Iacocca may fly to TWA's rescueLee A. Iacocca, who helped...


December 10, 1992

Iacocca may fly to TWA's rescue

Lee A. Iacocca, who helped Chrysler Corp. get back on its feet when it reached the brink of financial ruin, is being asked to do something similar for Trans World Airlines, which is in bankruptcy.

Since August, the 68-year-old Mr. Iacocca, who plans to retire from Chrysler at month's end, has been talking with Brian Freeman, an investment banker whom he got to know during the days of Chrysler's rescue through federal loan guarantees, about assuming the chairmanship of TWA. Mr. Iacocca met yesterday with leaders of the International Association of Machinists and Aerospace Workers in an effort on his part to see if he wants the job.

Ford to weigh non-cash charge

Ford Motor Co.'s board of directors is expected to decide today whether to book a non-cash charge of $5 billion to $9 billion for retiree health care benefit accounting changes in the fourth quarter. Ford would be the first of Detroit's Big Three automakers to make a decision on Financial Accounting Statement No. 106, an accounting change required to be adopted by the first quarter of 1993.

Lawyers want to enjoin Microsoft

Attorneys investigating Microsoft for the Federal Trade Commission have requested the agency's permission to seek a preliminary court injunction to stop alleged monopolistic practices, according to FTC:WATCH, a bimonthly insider newsletter.
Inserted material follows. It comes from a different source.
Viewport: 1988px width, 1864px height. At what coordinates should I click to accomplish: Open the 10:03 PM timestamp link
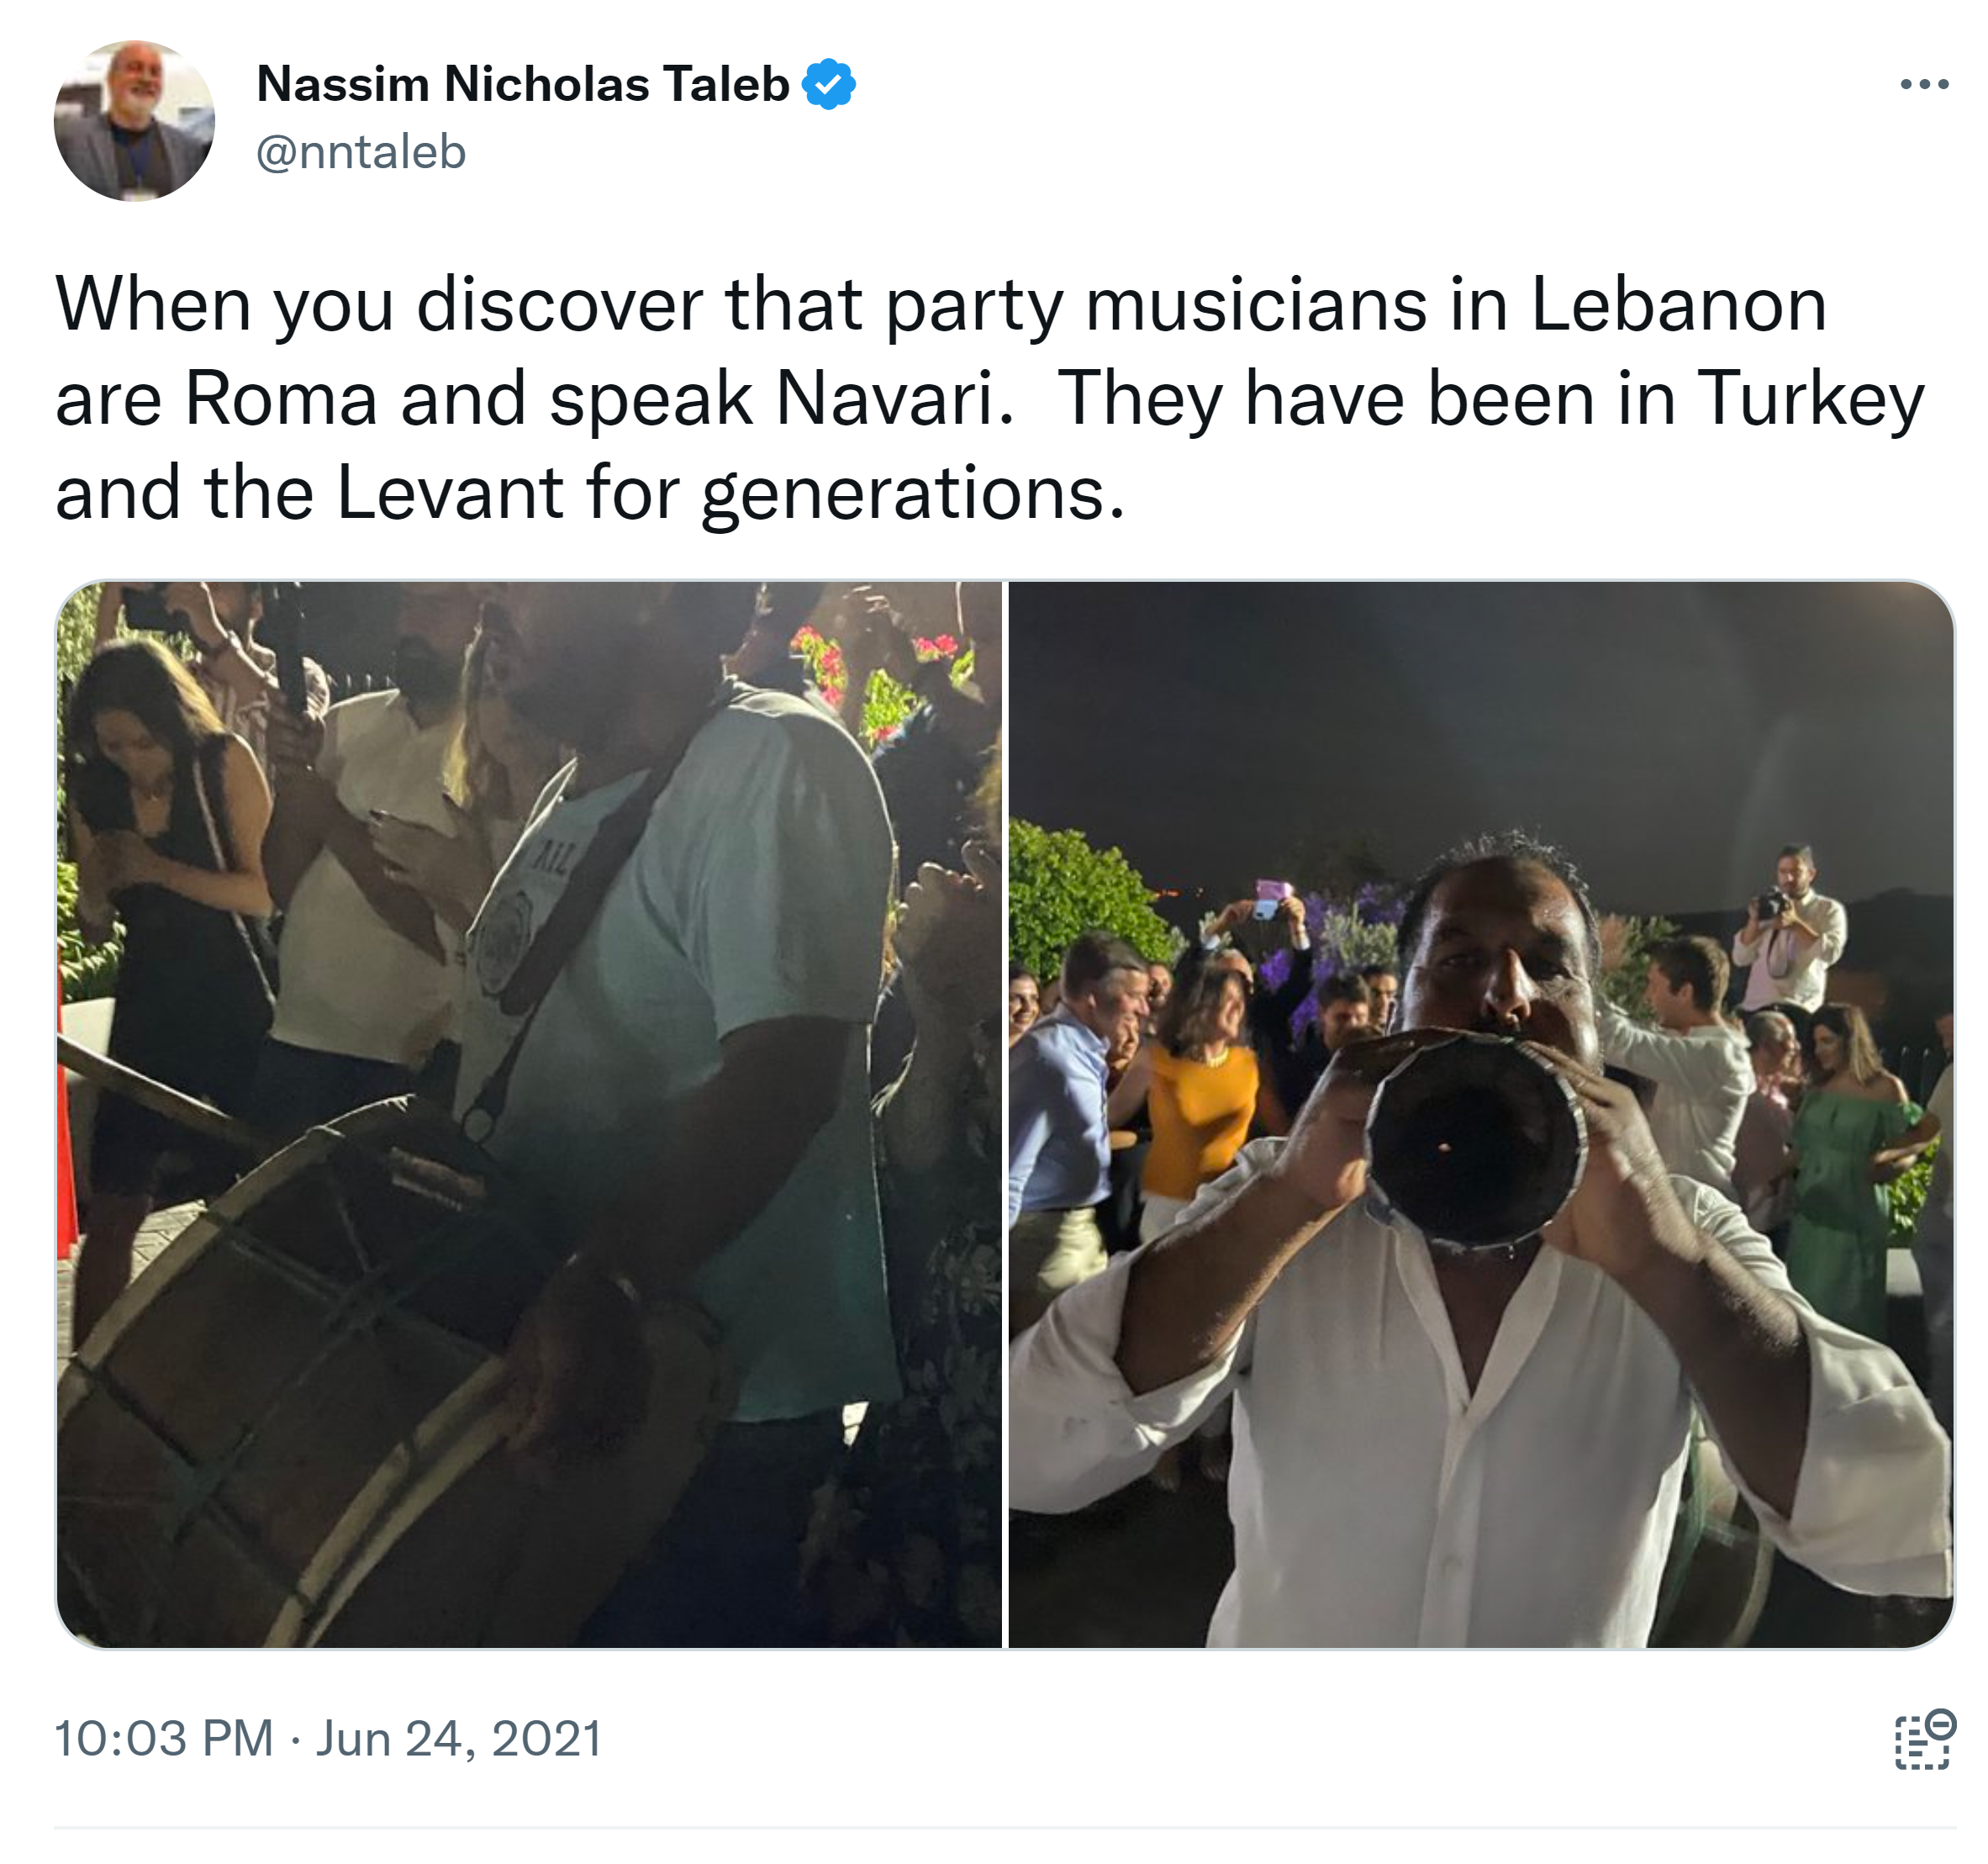[x=163, y=1739]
The action was the latest move in a lengthy investigation into Microsoft's pricing practices and, if pursued by the commission, could ultimately force the software manufacturer to change the way it deals with thousands of computer makers who buy its MS-DOS operating system. It also could require Microsoft to reimburse manufacturers and software competitors for lost business.
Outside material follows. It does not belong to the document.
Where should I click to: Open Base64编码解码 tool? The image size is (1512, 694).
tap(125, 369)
GM increasing minority suppliers

General Motors Corp. confirmed plans yesterday to increase its spending with minority-owned parts suppliers 20 percent by early 1995. GM said it has spent more than $1 billion a year during the past five years from minority suppliers.
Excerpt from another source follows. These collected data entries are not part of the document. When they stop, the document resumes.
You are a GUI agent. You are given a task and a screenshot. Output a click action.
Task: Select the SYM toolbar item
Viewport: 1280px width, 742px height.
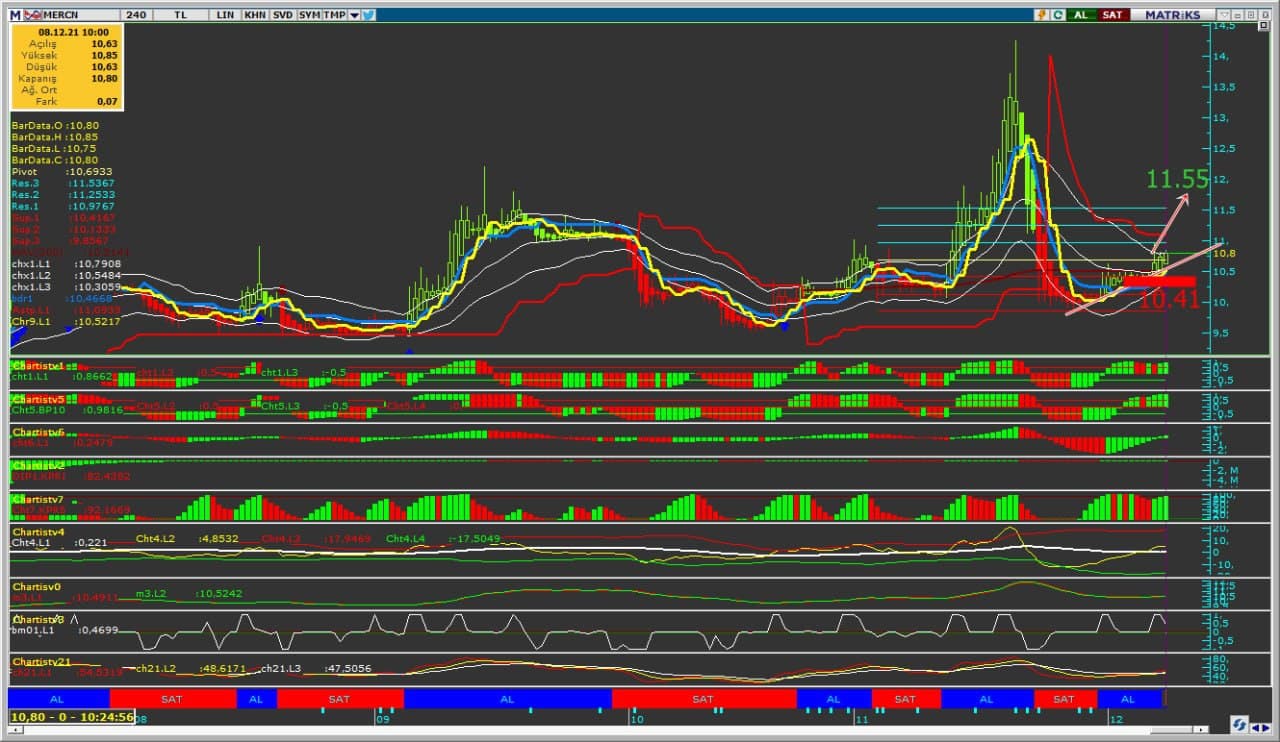[309, 15]
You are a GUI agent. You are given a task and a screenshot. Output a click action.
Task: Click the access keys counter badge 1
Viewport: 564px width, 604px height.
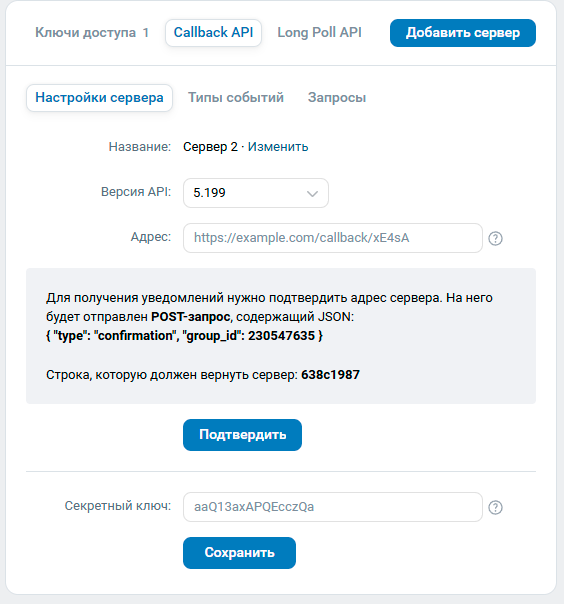point(146,33)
Sikh wins shot at Domino's job

Prabhjot S. Kohli, a Sikh who sued Domino's Pizza Inc. for religious discrimination, has won another chance to work for the pizza chain and keep his beard, which, according to his religious beliefs, he can not shave.

In a decision dated Tuesday, the Human Relations Commission overturned a previous commission decision that Domino's didn't have to hire Mr. Kohli unless he shaved.